Em 1996, houve troca de controle e a empresa foi adquirida pelo grupo CRM. Veja aqui momentos-chave da história da companhia.

*STARTUP DA SEMANA: NUU*

A startup: fundada em 2016, em Patos de Minas (MG), é uma foodtech (startup do setor alimentício) de alimentos regenerativos à base de mandioca.

O nome da empresa vem da gíria mineira “nuu”, abreviação de “nossa!”, e, segundo a startup, refere-se a um produto “nu”, sem glúten, corantes e aromatizantes.

Em números: a Nuu anunciou um aporte de R$ 20 milhões em uma rodada série A (entenda aqui as etapas de investimento em startups). Foi a primeira captação da startup.

Quem investiu: a rodada foi liderada pelo fundo de impacto EcoEnterprises e também teve participação de gestoras como CamelFarm Capital, Newlin, MadFish e Bioma Food Hub, e investidores-anjos, entre eles GV Angels e Gávea Angels.

Três mulheres brancas com camisetas brancas seguram caixas de papelão da Nuu, com dizeres “pizza de paõ de queijo” “Nuu o pão de queijo”

Que problema resolve: a Nuu aposta em diferentes receitas feitas a partir da mandioca, uma raiz brasileira e base da culinária indígena.

Entre os itens produzidos na fábrica da startup, em Patos de Minas, estão o pão de queijo, palitinhos de tapioca, pizza de massa de pão de queijo (polvilho de mandioca) e o dadinho de tapioca do chef Rodrigo Oliveira, do restaurante Mocotó, criador da receita original.

Os produtos da Nuu também estão em grandes redes do varejo e em apps de delivery de alimentos.

Por que é destaque: a empresa projeta crescer 8 vezes em 2 anos, chegando a 6 mil pontos de venda. Seu plano de expansão é apoiado na sustentabilidade, o que a rendeu um reconhecimento ONU como uma das 50 empresas que lideram o movimento de alimentação regenerativa no mundo.

A startup, que tem toda a equipe executiva formada por mulheres, trouxe nomes experientes do varejo como consultores para os próximos passos: Rodrigo Monteiro (Zee.Dog), André Mendes (ex- Johnson & Johnson), Rodolfo Chung (ex-Zé Delivery), Marina Andreazi, (Amazônia XUA) e Nathalie Prado (EcoEnterprises Fund).

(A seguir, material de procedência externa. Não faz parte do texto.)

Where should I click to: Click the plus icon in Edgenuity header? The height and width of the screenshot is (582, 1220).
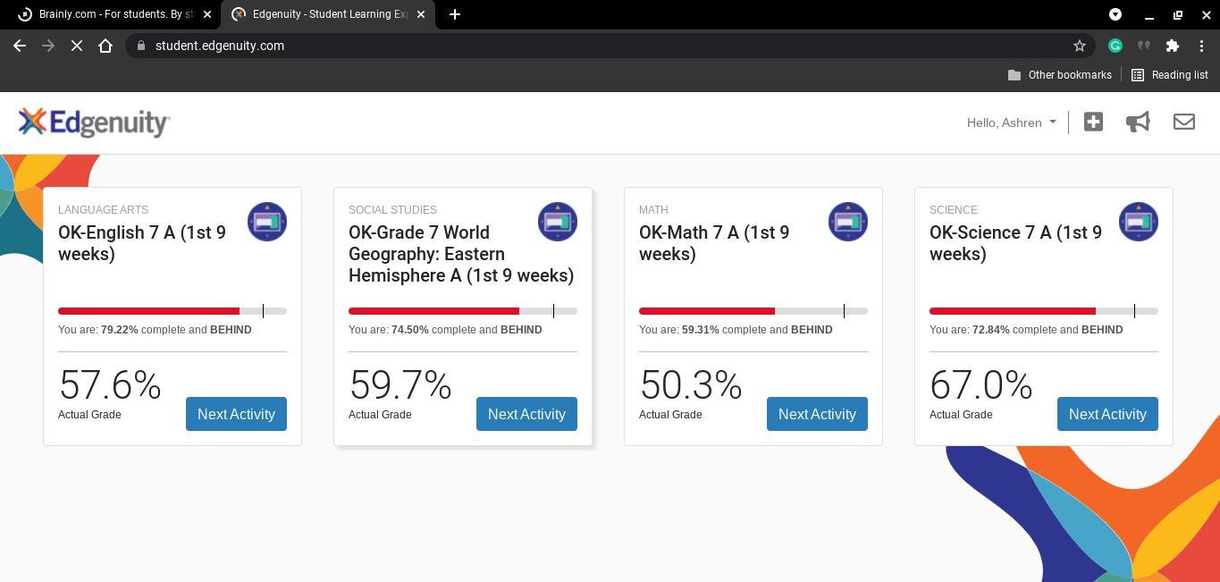(x=1093, y=122)
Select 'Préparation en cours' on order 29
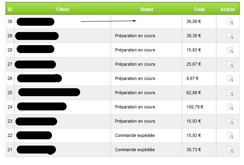This screenshot has width=244, height=165. coord(134,36)
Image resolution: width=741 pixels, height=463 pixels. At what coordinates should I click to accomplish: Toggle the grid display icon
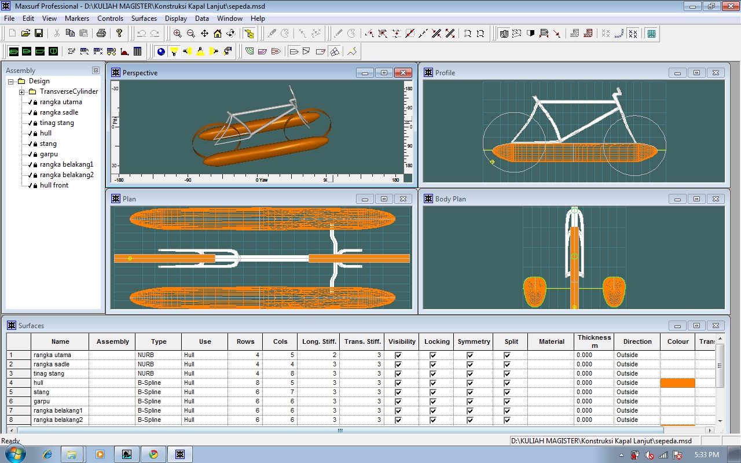[651, 34]

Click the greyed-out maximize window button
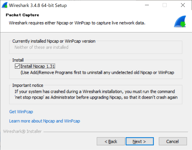[x=164, y=5]
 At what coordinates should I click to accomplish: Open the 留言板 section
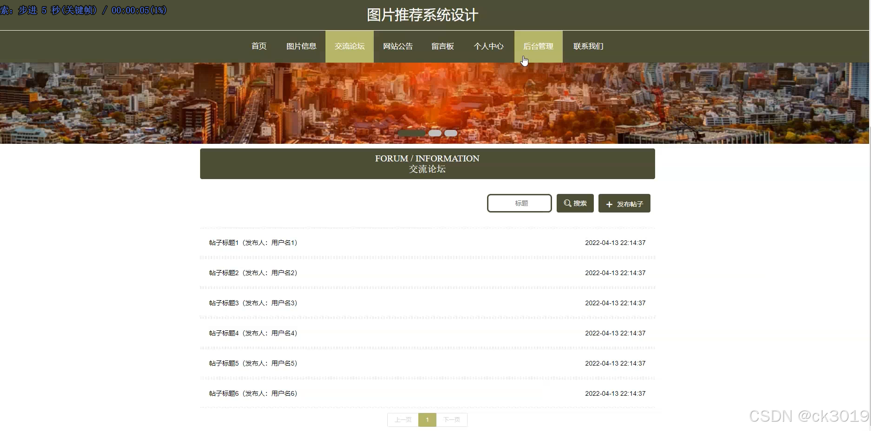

*AS APOSTAS DAS CORRETORAS INDEPENDENTES*

Em um cenário de consolidação de corretoras de investimentos nos últimos anos, ainda existem casas que operam de forma independente, sem vínculos com grandes instituições financeiras ou investidores estrangeiros.

Para enfrentar os pesos-pesados do mercado, as apostas envolvem serviços mais personalizados e voltados a clientes que não estejam no centro da estratégia das rivais.

A Genial Investimentos tem 1,2 milhão de clientes e R$ 170 bilhões em ativos sob custódia.

Ela aposta em uma maior oferta de serviços, que envolve, além das tradicionais áreas de corretagem e gestão de recursos, uma área de cartões e plataformas para investir no exterior –esses dois últimos ainda a serem lançados.

A Nova Futura tem 150 mil clientes, que somam cerca de R$ 7 bilhões em ativos sob custódia.

Ela anunciou recentemente uma área para atender clientes com recursos entre R$ 1 milhão e R$ 2 milhões, que não necessariamente estão no alvo dos serviços de gestão de recursos das líderes de mercado.